On December 17, 2021, the United States Sixth Circuit Court of Appeals voted 2-1 to lift the stay on OSHA’s Emergency Temporary Standard (ETS), which requires private businesses with at least 100 employees to ensure that their employees are either vaccinated against COVID-19 or tested weekly. According to the ruling, “The record establishes that COVID-19 has continued to spread, mutate, kill, and block the safe return of American workers to their jobs. To protect workers, OSHA can and must be able to respond to dangers as they evolve.”
With the stay lifted, OSHA can enforce the ETS and employers have until January 10, 2022, to comply. Additionally, the agency announced that it will not issue citations for noncompliance with the testing requirements before February 9, 2022, provided that the employer is exercising reasonable, good faith efforts to come into compliance.

^^^^^^^^

SET OF TASKS:
1. List every calendar date that appears in the passage about OSHA's vaccination-or-testing standard.
2. In the passage about OSHA's vaccination-or-testing standard, what was the vote by which the Sixth Circuit lifted the stay?
3. Resume the passage about OSHA's vaccination-or-testing standard, starting right after its final sentence.

DATA SEGMENT:
^^^^^^^^

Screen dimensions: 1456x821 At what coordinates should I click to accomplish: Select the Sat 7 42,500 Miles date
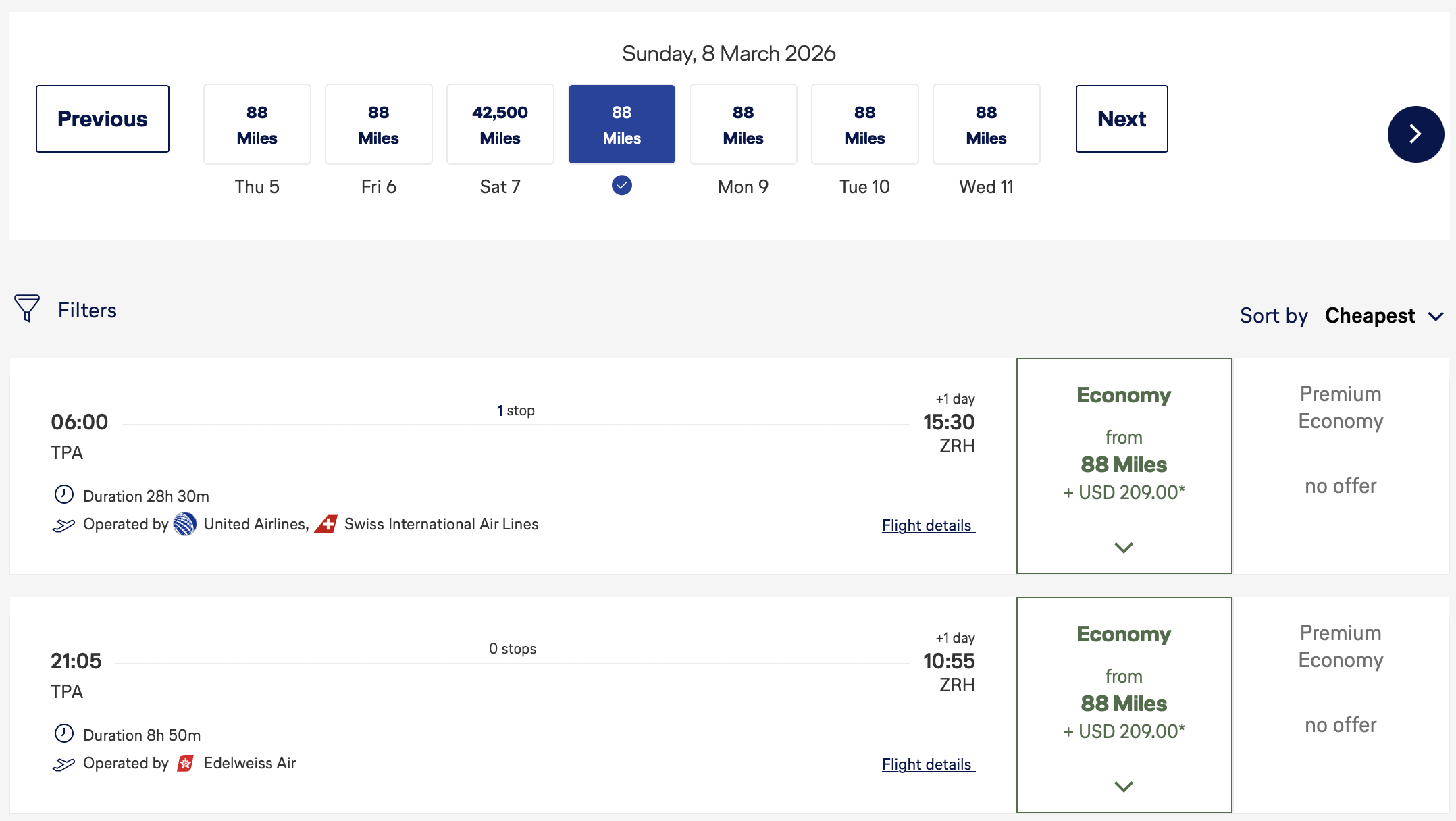[500, 125]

^^^^^^^^

ANSWERS TO THIS EXERCISE:
1.
December 17, 2021
January 10, 2022
February 9, 2022

2. The court voted 2-1.

3.
While the state attorneys general who oppose the mandate quickly filed an appeal with the U.S. Supreme Court, prudent employers will not wait for the U.S. Supreme Court’s decision regarding implementation. To ensure timely compliance, employers should develop a written policy, obtain employee vaccination status, and begin dialogs with employees requesting accommodation on account of disability, religion, and other state-required reasons. Unvaccinated employees will need to start testing no later than February 9 and with testing appointments hard to find in many areas of the country, timely testing is sure to require pre-planning.
Hahn Loeser’s Labor and Employment Group will continue to monitor and report on further developments regarding the ETS and the litigation regarding its implementation.